Reputation: 2307
I have a 4d numpy array (these are stacks of imaging data) and would like to perform mean binning along all but one of the axes.
starting with say
x=np.random.random((3,100,100,100))
I want to apply binning to axes 1,2,3 with bin size 10 and average the values in each bin.
expected result would be an array of shape (3,10,10,10)
I have looked into np.reshape like so:
result=x.reshape(3,-1,10,100,100).mean(axis=1)
result=result.reshape(3,10,-1,10,100).mean(axis=2)
and so on, but this messes up the structure of the image arrays
is there a more straightforward way to do this?
Upvotes: 4
Views: 1287
Reputation: 1393
In my experience cooltools
(https://cooltools.readthedocs.io/en/latest/index.html) works terrific for rescaling (either up or down) images of any shape. Can be 1D, 2D, 3D etc.
from cooltools import numutils
a = np.random.random((3,100,100,100))
#down-sample
rescale1 = numutils.zoom_array(a, (3,10,10,10))
#up-sample
rescale2 = numutils.zoom_array(a, (3,200,200,200))
rescale1.shape, rescale2.shape
Out[1]: ((3, 10, 10, 10), (3, 200, 200, 200))
Upvotes: 2
Reputation: 130
#block size
bs = (10,10,10)
s = 1
shape = [3,
x.shape[s+0]//bs[0], bs[0],
x.shape[s+1]//bs[1], bs[1]
x.shape[s+2]//bs[2], bs[2]]
result = x.reshape(*shape).mean(axis = (2,4,6))

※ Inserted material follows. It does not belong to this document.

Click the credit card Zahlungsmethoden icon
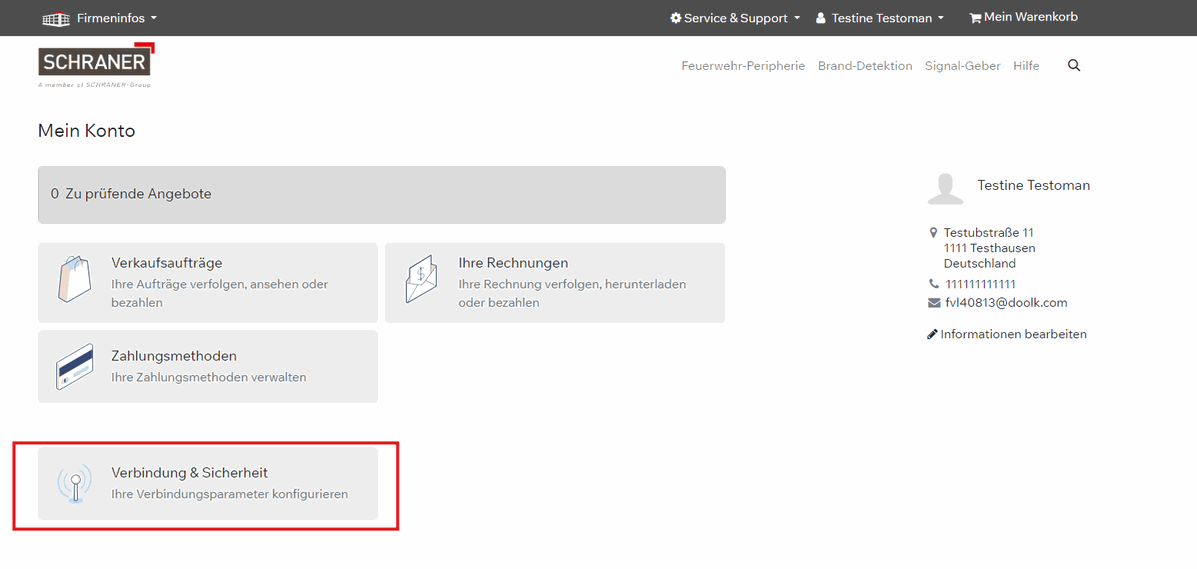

Possibly a redundant answer at this point, but if you prefer not to use skimage then this should do the same thing.
Upvotes: 2
Reputation: 478
Try this:
x=np.random.random((3,100,100,100))
x_resized=np.zeros((3,10,10,10))
for i in range(len(x_resized[0])):
for j in range(len(x_resized[0][0])):
for k in range(len(x_resized[0][0][0])):
x_resized[0,i,j,k]=np.average(x[0,i*10:i*10+10,j*10:j*10+10,k*10:k*10+10])
x_resized[1,i,j,k]=np.average(x[1,i*10:i*10+10,j*10:j*10+10,k*10:k*10+10])
x_resized[2,i,j,k]=np.average(x[2,i*10:i*10+10,j*10:j*10+10,k*10:k*10+10])
which performs the averaging blockwise.
Upvotes: 1
Reputation: 2002
How about this:
import numpy as np
import skimage.measure
a = np.arange(36).reshape(6, 6)
b = skimage.measure.block_reduce(a, (2,2), np.mean)
output:
a =
[[ 0 1 2 3 4 5]
[ 6 7 8 9 10 11]
[12 13 14 15 16 17]
[18 19 20 21 22 23]
[24 25 26 27 28 29]
[30 31 32 33 34 35]]
b =
[[ 3.5 5.5 7.5]
[15.5 17.5 19.5]
[27.5 29.5 31.5]]
But instead of my 2d example, you can do that for a block size of (1, 10, 10, 10) of your data.